The two companies said the terms of their partnership, which dates back to 2019, will not change in any way. They also said the partnership remains strong and central.
In practical terms, Microsoft’s exclusive license and access to OpenAI’s intellectual property stay in place. The revenue-sharing agreement also continues, and according to the statement, it covers revenue from OpenAI’s partnerships with other cloud providers.
The infrastructure split is the key distinction. Azure remains the exclusive cloud provider for stateless OpenAI APIs. Stateless API calls that result from third-party collaborations, including Amazon-related work, are also hosted on Azure.
For additional compute and large-scale infrastructure, however, OpenAI has flexibility to source capacity elsewhere. The source article gives the Stargate project as an example of that category.
OpenAI’s own products, including Frontier, will continue to run on Azure. The contractual AGI definition and associated processes also remain unchanged.
The cost forecast explains the scale
The financing round lines up closely with OpenAI’s revised cash burn outlook. The company now expects cumulative cash outflows of $665 billion by 2030, an increase of roughly $111 billion over the previous estimate.

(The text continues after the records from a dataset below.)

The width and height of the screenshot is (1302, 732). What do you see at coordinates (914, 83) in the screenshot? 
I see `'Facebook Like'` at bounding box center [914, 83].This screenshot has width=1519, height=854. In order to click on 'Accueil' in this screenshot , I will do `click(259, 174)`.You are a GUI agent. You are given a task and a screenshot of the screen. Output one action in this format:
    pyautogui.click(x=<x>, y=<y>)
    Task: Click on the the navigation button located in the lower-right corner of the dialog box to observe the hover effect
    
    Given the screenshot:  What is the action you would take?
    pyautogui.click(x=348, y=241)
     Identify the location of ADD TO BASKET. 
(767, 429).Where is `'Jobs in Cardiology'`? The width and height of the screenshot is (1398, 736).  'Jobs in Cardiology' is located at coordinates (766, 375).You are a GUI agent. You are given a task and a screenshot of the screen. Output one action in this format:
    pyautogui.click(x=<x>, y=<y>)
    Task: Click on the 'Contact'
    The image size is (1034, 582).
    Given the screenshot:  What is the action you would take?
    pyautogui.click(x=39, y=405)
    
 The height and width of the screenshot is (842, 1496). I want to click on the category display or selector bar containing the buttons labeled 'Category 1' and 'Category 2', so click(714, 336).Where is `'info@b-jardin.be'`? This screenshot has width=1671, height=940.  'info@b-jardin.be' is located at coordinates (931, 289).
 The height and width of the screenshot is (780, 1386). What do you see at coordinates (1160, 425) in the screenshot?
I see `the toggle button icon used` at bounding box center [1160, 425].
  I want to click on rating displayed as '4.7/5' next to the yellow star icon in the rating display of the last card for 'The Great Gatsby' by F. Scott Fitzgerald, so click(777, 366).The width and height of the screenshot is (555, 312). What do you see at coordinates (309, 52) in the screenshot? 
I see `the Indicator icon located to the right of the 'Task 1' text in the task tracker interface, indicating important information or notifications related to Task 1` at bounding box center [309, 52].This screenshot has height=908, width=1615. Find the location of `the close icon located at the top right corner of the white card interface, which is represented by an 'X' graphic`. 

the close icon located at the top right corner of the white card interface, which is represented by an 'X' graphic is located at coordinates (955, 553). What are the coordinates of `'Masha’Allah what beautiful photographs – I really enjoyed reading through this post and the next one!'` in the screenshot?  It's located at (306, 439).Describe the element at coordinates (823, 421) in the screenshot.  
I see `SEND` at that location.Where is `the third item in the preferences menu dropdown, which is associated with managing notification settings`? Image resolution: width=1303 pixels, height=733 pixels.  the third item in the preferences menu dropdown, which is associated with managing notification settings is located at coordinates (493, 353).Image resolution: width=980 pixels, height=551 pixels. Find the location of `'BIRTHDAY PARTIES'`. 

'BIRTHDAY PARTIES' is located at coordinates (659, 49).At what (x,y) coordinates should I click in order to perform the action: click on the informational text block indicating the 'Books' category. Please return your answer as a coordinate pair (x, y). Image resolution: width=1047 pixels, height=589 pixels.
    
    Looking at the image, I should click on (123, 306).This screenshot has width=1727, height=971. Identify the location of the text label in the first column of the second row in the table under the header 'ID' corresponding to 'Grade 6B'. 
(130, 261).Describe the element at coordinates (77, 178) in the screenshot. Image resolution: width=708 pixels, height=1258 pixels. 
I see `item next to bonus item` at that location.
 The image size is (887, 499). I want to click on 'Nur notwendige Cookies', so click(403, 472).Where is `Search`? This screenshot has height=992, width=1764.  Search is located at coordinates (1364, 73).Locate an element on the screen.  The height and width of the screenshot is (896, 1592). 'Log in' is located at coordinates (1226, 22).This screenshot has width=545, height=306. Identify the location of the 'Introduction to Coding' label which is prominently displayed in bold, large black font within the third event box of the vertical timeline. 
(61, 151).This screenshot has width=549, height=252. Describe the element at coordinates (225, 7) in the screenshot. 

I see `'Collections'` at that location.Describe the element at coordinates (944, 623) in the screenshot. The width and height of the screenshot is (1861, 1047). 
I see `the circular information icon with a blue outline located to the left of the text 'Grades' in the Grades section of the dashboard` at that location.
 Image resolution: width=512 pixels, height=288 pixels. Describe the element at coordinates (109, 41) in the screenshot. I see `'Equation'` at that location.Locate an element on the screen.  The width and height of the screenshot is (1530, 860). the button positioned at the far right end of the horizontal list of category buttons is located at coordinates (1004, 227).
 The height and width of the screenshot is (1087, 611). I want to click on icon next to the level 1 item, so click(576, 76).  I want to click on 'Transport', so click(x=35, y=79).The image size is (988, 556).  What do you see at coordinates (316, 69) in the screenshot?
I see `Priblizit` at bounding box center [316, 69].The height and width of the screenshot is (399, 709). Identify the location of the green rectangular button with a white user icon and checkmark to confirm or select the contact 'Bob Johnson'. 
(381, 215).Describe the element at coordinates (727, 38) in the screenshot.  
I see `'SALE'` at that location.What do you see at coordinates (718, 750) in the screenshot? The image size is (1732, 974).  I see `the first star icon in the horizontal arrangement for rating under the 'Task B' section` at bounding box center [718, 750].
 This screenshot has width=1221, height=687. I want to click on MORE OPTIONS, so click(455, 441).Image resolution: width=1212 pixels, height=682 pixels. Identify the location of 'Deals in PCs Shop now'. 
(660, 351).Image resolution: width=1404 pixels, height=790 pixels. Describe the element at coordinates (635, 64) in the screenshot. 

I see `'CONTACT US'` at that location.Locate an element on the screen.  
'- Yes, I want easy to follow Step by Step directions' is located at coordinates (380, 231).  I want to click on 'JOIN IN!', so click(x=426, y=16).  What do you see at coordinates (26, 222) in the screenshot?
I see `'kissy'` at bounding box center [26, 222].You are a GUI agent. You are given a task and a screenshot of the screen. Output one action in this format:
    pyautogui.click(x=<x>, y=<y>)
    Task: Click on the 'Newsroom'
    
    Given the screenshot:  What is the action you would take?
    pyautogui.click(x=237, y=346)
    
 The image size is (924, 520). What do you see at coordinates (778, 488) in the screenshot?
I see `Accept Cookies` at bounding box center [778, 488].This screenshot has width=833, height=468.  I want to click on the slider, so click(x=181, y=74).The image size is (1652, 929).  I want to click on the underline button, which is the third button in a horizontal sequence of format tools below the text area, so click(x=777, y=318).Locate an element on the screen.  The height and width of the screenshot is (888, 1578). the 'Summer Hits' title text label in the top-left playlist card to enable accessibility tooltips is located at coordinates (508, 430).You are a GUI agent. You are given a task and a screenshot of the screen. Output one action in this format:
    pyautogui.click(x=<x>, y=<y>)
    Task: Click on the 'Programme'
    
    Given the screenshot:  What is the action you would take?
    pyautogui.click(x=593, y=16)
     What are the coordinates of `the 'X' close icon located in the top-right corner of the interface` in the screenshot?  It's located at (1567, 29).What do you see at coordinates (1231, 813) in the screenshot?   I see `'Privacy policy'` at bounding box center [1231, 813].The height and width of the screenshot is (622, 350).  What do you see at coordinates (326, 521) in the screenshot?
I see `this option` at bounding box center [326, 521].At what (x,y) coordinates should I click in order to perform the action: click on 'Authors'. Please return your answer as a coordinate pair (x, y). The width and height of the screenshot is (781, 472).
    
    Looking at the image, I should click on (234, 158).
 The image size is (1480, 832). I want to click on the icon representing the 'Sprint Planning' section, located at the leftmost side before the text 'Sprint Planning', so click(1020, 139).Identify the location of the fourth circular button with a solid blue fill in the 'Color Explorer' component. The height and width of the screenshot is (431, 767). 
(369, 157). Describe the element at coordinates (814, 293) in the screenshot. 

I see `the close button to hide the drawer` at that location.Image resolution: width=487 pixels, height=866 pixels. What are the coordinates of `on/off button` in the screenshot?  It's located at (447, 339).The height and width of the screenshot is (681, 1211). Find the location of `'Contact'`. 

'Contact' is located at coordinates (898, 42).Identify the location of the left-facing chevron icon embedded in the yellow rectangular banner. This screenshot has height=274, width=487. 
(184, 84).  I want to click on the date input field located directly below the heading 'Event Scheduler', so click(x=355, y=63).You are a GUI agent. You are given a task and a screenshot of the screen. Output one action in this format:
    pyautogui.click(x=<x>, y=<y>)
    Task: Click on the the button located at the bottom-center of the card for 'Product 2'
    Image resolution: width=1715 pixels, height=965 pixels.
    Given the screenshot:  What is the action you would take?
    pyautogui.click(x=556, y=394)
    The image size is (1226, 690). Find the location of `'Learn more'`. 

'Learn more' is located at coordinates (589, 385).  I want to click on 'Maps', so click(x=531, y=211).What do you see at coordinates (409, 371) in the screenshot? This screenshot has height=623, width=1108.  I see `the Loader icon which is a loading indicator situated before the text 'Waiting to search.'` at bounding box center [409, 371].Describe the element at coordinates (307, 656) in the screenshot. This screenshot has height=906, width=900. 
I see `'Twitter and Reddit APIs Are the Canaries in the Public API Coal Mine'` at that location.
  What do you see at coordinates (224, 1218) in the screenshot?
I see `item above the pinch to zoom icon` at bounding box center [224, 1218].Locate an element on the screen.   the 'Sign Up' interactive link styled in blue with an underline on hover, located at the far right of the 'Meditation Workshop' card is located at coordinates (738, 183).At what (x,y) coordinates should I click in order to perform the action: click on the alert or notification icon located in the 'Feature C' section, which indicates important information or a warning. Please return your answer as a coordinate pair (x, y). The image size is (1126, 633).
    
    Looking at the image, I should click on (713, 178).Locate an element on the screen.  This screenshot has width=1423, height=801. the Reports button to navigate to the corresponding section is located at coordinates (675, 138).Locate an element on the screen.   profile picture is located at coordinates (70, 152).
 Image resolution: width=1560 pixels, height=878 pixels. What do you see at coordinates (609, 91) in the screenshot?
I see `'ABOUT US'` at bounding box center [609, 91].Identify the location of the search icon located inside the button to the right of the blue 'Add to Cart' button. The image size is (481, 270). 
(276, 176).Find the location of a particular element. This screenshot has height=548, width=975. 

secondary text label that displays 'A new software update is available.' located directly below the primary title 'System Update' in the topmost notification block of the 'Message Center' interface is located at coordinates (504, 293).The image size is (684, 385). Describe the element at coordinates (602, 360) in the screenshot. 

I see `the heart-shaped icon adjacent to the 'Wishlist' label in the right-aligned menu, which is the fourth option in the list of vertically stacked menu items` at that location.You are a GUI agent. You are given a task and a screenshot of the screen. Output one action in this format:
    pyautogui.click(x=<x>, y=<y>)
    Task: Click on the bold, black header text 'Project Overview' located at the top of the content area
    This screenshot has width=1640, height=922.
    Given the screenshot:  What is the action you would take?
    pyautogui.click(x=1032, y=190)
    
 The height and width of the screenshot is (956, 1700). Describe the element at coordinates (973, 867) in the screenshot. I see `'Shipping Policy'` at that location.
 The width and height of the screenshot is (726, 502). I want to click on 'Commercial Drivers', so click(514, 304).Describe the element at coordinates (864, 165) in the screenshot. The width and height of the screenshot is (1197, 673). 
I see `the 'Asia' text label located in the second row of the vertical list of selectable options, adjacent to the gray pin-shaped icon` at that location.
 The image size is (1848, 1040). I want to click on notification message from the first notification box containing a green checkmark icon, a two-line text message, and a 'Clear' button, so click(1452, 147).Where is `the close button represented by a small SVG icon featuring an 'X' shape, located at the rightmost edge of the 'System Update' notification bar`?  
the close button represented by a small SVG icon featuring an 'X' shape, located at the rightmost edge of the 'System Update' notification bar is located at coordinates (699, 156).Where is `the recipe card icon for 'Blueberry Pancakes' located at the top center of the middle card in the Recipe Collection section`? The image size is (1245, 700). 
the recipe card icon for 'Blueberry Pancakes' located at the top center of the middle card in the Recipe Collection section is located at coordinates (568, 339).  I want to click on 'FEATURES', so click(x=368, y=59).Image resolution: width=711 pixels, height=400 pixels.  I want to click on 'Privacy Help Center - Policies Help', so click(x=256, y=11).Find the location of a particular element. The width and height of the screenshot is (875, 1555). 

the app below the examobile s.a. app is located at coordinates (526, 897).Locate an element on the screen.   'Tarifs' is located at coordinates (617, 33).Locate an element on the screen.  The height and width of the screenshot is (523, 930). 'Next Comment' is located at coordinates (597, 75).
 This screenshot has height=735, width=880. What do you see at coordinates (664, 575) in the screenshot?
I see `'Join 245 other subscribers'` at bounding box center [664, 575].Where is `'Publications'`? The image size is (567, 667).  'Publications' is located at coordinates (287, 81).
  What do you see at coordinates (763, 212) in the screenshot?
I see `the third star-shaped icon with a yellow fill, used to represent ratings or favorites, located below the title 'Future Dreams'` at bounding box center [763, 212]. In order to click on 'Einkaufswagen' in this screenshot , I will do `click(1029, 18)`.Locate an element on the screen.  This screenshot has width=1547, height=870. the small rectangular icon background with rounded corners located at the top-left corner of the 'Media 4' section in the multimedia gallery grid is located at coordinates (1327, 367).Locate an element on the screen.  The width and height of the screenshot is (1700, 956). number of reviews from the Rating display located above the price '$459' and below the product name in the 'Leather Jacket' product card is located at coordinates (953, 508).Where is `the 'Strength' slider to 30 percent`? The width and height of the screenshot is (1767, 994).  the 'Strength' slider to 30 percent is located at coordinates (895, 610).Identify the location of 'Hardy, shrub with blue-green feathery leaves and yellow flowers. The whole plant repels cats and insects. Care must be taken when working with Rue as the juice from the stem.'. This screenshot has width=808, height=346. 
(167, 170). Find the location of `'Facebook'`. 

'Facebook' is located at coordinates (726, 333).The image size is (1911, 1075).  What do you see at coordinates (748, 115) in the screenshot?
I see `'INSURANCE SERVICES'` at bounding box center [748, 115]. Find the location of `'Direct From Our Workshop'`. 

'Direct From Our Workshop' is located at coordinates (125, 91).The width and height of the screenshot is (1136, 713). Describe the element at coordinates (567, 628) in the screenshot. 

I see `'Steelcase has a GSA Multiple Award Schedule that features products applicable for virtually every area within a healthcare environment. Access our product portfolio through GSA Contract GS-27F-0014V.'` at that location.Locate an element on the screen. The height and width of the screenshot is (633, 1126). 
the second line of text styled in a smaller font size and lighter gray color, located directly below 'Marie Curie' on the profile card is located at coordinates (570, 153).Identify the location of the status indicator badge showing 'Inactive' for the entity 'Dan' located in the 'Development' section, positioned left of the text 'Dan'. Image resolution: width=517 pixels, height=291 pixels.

The newly announced up to $110 billion round nearly mirrors that added funding gap. That does not mean every dollar has the same destination, but it shows how tightly the new capital raise fits the company’s rising cost expectations.
OpenAI does not expect to become cash-flow positive until 2030. In 2025, inference costs quadrupled, and adjusted gross margin dropped to 33 percent instead of the targeted 46 percent.
Training costs are another major pressure point. They are projected to reach nearly $440 billion by 2030.
Taken together, the numbers describe a company trying to finance an unusually expensive path: larger models, more inference, more training, broader enterprise distribution and more infrastructure. The investors in the round are not only financial backers. They are also central suppliers in the system OpenAI needs to keep expanding.
What changes now
The immediate picture is clear: OpenAI has announced the largest private financing round in history, Amazon becomes a strategic partner, Nvidia and SoftBank take major roles, and Microsoft’s core agreement remains formally intact.
Several details are still conditional. Amazon’s initial commitment is $15 billion, with the remaining $35 billion tied to conditions. The Information also reported a possible additional $10 billion from financial investors by the end of March.
The broader implication is that OpenAI’s next phase is being shaped by both capital and infrastructure. Its financing, cloud partnerships, GPU access, enterprise platform strategy and cost forecasts are now tightly connected parts of the same story.